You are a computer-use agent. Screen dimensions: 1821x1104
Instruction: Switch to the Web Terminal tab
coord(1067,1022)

---

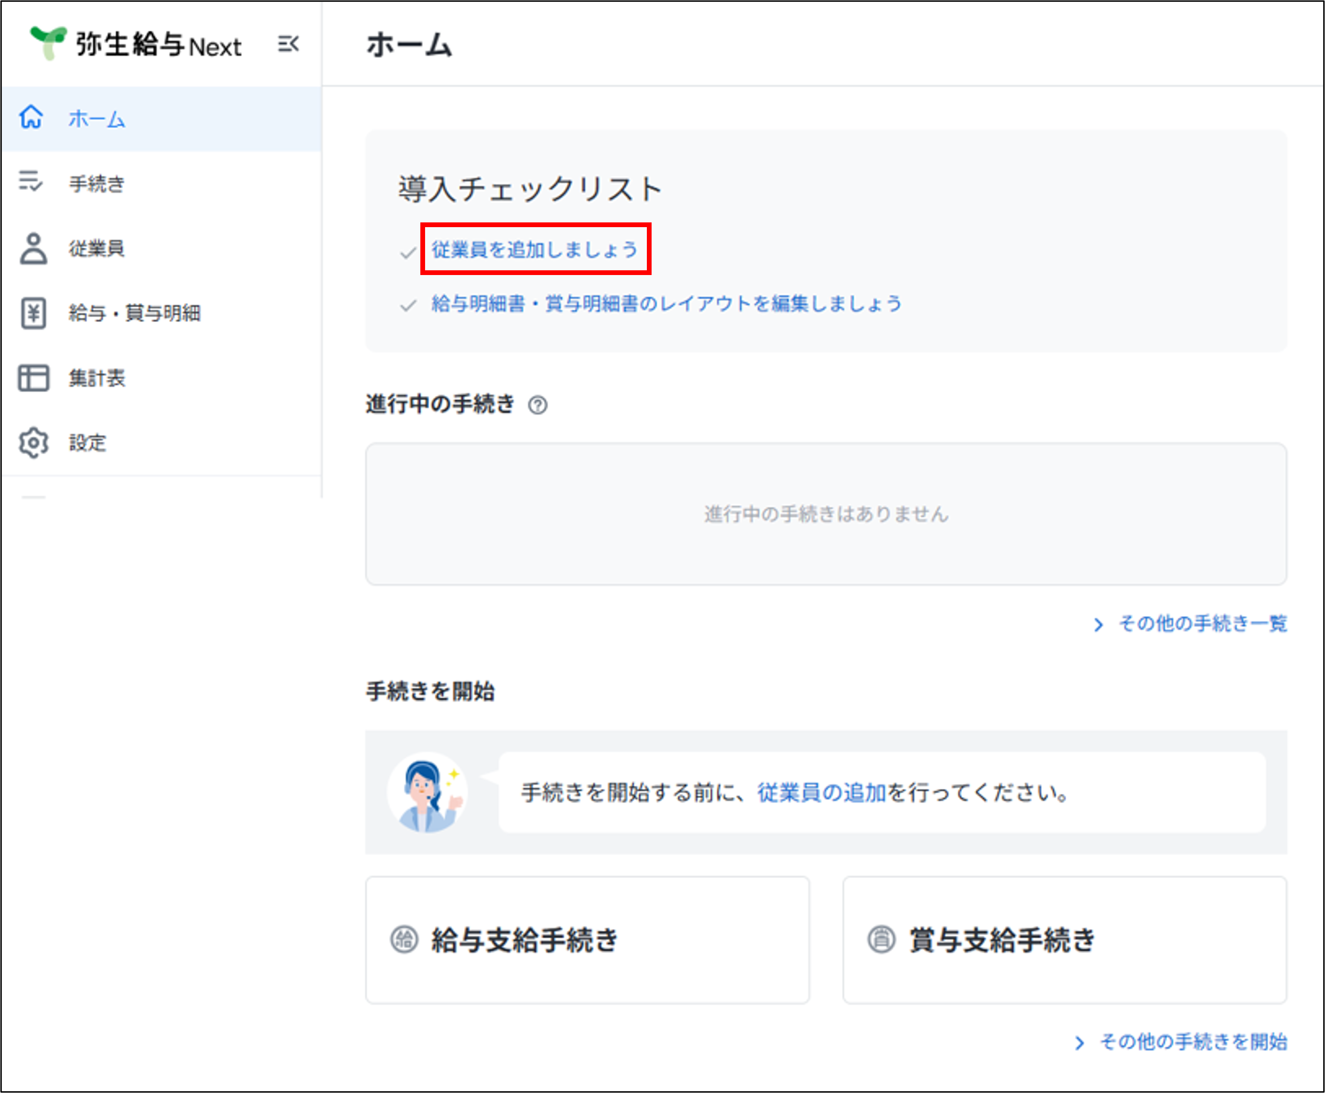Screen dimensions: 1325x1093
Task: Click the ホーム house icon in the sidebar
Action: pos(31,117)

WRITTEN INSTRUCTION:
Rewrite the records from the line with "You are a computer-use" to the line with "coord(1067,1022)", replacing "Web Terminal" with "Console" and keeping everything else the same.

SOLUTION BELOW:
You are a computer-use agent. Screen dimensions: 1821x1104
Instruction: Switch to the Console tab
coord(1067,1022)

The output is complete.